TASKS TO CARRY OUT >>
A) Answer these from the passage on Frank Thompson, one answer per line:
(i) How old was Thompson when he was shot?
(ii) How is EP Thompson related to Frank Thompson?
(iii) Besides Frank Thompson, whose biographer is Peter Conradi?
B) The passage on Frank Thompson says that posterity's kindness to him "comes as no surprise." Using the passage, explain why.
C) Reproduce the part of the passage on Frank Thompson that opens with the words "An exemplary life" and closes with "his younger brother.".

Partisan operations in Bulgaria were cut-throat and chaotic. Harried by the Bulgarian army, and half-starved, they were betrayed in May 1944. Thompson was captured, interrogated, and shot. He was not yet 24.
An exemplary life brutally curtailed – it is difficult to read it any other way – gave place to a glorious afterlife. After stutters of official obfuscation and Cold War-like contention, posterity has been kind to Frank Thompson. In a sense this comes as no surprise. Posterity has been superintended by two of the most formidable representatives of English letters in the post-war period: the novelist and philosopher Iris Murdoch, his inamorata, and by some accounts his betrothed; and the historian and campaigner EP Thompson, another scholar-soldier in the anti-Fascist cause, his younger brother.
Now he is fortunate in his biographer. Peter Conradi, also the biographer of Iris Murdoch, has a profound understanding of his world and his worldview – encapsulated here in character assessments, at once pithy and compelling, that verge on apothegms. "He was an 18-year-old sentimentalist, inexperienced and immature." "He had a nature riche, from which some instinct for self-preservation seems missing." "He was surely the least militant or military of men... His horror of violence was real." "Intimacy could only be snatched at. Yet in some ways the nomadism of war suited him."

DATA SHOWN >>
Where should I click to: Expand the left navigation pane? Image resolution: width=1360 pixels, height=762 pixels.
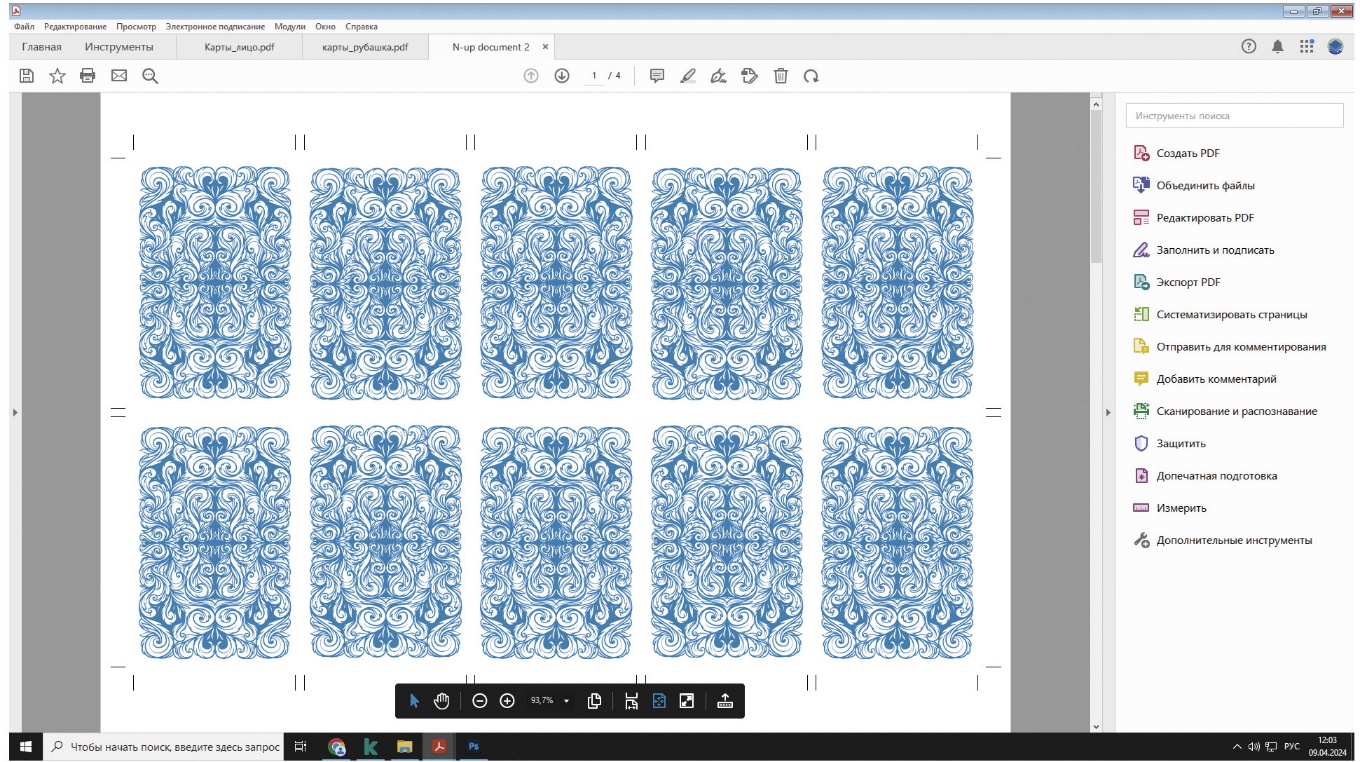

WRITTEN RESPONSES >>
A)
(i) He was not yet 24.
(ii) He was Frank Thompson's younger brother.
(iii) Iris Murdoch.

B) It comes as no surprise because two of the most formidable figures in post-war English letters have overseen his posterity. They are Iris Murdoch, his inamorata and by some accounts his betrothed, and EP Thompson, his younger brother.

C)
An exemplary life brutally curtailed – it is difficult to read it any other way – gave place to a glorious afterlife. After stutters of official obfuscation and Cold War-like contention, posterity has been kind to Frank Thompson. In a sense this comes as no surprise. Posterity has been superintended by two of the most formidable representatives of English letters in the post-war period: the novelist and philosopher Iris Murdoch, his inamorata, and by some accounts his betrothed; and the historian and campaigner EP Thompson, another scholar-soldier in the anti-Fascist cause, his younger brother.